# P220R seems to be shooting to the left



## 2rastas (Aug 31, 2011)

Hello all,
I have a new P220R that I've been breaking in. It seems to be consistantly printing around 3 inches to the left at about 50 feet. It has the Sig nite sights (non adjustable). Is there any way to adjust this?

Thanks in advance for any help.


----------



## andyman31 (Aug 31, 2011)

Kentucky windage?! I remember my dads old .243, the first gun I hunted with. I still don't think that gun has been sighted in. Aim down and to the right at a hundred yards, you should be good!


----------



## VAMarine (Dec 25, 2008)

the sights are drift adjustable, before you start meddling with the sights....you need to fire the pistol from a rest and make sure it's the gun and not you. 9/10 posts here regarding shots not going where they need to go is "the gun shoots to the left" and 9/10 it's not the gun.

Check out this Guns & Ammo article to learn how to bench your gun.

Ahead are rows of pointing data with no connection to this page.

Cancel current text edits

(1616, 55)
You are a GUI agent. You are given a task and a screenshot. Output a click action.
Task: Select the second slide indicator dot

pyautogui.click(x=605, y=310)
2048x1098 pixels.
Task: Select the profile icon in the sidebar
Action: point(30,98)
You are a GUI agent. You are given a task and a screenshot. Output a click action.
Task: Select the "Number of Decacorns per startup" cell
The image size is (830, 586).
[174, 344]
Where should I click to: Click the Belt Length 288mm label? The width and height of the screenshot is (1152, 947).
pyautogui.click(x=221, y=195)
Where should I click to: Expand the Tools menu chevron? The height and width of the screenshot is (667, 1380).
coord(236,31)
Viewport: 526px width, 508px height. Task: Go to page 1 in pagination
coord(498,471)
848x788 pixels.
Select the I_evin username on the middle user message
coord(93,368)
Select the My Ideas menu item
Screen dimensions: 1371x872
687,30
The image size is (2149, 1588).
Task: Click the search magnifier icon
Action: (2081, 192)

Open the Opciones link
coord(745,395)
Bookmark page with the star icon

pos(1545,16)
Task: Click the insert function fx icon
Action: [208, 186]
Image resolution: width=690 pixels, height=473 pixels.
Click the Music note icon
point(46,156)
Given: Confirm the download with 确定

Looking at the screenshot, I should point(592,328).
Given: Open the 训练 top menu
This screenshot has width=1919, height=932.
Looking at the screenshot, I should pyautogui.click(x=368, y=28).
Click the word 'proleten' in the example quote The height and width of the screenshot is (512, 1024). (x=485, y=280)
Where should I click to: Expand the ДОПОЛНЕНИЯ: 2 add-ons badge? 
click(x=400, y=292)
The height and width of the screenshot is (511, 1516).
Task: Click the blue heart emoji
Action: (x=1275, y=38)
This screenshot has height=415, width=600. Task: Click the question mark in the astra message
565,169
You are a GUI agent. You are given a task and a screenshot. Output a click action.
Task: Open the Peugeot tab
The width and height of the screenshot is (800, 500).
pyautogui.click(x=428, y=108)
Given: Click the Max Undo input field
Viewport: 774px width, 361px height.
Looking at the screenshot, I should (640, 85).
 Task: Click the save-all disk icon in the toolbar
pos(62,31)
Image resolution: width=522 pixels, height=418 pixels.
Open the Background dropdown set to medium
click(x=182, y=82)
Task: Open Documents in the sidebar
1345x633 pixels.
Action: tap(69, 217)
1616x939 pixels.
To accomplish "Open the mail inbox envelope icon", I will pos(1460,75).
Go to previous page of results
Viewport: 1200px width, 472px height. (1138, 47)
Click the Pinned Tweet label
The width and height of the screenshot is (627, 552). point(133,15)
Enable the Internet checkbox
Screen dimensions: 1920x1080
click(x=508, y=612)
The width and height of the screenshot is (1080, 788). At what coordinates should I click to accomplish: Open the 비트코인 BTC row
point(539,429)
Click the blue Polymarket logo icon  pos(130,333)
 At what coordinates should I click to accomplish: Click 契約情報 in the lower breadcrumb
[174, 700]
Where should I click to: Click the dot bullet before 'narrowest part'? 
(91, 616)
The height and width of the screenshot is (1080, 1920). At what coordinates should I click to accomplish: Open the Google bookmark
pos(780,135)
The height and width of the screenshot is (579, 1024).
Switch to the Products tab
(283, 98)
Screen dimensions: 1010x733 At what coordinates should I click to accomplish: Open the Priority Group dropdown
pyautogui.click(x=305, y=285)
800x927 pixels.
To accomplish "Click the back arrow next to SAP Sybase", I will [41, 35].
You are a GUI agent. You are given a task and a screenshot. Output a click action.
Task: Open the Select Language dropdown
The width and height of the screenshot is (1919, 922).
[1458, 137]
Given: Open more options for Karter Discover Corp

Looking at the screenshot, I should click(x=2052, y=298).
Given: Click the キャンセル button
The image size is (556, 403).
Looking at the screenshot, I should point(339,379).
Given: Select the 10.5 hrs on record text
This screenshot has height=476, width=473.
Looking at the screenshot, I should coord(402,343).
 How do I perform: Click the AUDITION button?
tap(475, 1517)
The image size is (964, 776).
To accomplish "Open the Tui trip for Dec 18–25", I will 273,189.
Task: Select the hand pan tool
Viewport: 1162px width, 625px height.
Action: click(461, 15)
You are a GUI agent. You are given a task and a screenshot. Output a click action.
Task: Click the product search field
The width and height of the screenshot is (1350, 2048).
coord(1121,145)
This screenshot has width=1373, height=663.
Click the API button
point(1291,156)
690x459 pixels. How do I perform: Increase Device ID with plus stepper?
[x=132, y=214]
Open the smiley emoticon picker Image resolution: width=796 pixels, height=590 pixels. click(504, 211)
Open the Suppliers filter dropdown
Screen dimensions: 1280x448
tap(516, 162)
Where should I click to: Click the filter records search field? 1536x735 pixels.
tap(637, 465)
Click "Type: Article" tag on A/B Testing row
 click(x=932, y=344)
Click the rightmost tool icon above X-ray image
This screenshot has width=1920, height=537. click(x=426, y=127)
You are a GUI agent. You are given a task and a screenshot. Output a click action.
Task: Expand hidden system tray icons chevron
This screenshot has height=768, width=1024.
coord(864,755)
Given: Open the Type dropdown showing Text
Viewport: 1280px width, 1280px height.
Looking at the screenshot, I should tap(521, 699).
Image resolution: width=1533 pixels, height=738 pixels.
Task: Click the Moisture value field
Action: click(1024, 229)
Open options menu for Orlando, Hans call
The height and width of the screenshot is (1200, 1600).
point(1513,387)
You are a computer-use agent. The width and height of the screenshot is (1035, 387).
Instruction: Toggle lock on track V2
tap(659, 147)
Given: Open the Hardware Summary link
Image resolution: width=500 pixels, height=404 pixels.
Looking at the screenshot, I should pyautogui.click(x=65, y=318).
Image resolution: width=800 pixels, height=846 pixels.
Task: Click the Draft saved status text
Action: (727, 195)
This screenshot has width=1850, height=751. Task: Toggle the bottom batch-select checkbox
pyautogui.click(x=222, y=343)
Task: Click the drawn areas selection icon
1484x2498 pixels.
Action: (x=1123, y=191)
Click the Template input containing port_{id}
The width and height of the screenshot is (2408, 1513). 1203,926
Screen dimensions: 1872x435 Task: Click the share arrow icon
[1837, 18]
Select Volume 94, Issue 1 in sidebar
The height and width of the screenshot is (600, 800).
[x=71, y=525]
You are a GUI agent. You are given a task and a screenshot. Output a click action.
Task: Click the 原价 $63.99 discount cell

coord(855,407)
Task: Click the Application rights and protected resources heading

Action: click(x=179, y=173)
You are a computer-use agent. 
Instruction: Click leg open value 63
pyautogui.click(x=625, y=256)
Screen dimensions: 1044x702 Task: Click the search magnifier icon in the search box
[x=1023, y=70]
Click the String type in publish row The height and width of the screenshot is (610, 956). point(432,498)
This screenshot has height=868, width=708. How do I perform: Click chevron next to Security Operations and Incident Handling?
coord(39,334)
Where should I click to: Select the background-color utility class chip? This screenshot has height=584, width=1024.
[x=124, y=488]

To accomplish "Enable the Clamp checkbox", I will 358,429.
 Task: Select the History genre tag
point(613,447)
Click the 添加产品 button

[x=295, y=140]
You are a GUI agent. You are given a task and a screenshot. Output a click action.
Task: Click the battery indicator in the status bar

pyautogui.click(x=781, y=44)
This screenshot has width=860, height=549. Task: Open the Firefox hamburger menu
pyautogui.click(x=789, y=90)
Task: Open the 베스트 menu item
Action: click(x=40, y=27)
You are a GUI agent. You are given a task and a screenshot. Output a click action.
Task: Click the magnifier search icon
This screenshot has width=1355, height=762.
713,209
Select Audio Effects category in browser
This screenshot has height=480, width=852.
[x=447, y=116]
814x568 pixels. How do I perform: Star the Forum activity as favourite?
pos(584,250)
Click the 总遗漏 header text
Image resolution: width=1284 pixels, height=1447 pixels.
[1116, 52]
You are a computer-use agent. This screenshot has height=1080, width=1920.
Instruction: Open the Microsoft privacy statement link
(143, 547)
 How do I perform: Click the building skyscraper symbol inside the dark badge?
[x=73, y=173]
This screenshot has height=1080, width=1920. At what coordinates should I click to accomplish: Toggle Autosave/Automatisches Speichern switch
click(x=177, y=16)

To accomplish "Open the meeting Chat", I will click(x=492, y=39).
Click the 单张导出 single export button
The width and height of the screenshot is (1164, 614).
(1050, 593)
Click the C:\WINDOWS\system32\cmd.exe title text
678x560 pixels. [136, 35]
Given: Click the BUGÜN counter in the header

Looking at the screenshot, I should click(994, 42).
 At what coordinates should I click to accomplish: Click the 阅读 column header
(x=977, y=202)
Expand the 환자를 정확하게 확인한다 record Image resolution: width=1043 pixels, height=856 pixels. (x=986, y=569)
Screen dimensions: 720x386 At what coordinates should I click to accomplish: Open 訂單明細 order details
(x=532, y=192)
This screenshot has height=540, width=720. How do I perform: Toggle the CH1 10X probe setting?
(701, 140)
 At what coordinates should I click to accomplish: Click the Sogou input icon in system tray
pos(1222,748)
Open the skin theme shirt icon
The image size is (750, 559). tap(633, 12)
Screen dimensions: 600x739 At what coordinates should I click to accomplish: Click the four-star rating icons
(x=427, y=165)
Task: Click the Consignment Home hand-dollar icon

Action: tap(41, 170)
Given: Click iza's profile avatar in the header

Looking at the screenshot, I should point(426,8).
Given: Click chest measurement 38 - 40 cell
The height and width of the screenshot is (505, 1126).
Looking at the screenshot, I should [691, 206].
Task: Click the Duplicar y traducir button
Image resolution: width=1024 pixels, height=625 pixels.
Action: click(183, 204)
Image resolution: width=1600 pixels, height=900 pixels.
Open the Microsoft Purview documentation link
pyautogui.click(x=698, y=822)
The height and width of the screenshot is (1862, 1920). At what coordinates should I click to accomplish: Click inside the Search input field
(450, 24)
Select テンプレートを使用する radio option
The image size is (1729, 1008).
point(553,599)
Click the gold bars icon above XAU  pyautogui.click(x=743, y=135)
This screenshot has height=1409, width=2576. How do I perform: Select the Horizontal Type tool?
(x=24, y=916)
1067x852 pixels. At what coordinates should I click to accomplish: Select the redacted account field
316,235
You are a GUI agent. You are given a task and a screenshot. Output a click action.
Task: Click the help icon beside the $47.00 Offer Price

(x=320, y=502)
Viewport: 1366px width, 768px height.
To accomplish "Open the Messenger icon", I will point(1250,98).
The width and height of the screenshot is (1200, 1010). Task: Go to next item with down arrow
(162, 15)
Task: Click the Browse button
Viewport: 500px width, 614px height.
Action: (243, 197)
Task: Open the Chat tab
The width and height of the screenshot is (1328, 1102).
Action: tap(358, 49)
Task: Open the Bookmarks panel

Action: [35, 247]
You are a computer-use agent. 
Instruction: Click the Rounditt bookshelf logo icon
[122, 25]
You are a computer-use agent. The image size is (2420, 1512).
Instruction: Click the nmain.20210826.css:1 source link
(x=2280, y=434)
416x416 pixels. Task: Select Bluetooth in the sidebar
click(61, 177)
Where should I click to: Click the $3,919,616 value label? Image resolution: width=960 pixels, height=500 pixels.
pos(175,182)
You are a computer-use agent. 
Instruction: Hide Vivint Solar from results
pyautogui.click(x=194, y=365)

How To Benchrest Your Handgun | Handguns | Guns & Ammo


----------



## 2rastas (Aug 31, 2011)

Thanks guys for the fast input.

And VAMARINE....definately some very good advice. I'll do just as you said next time at the range and see how that goes. I also think I'll have another shooter give it a try and just see how that prints as well.

Thanks again guys.


----------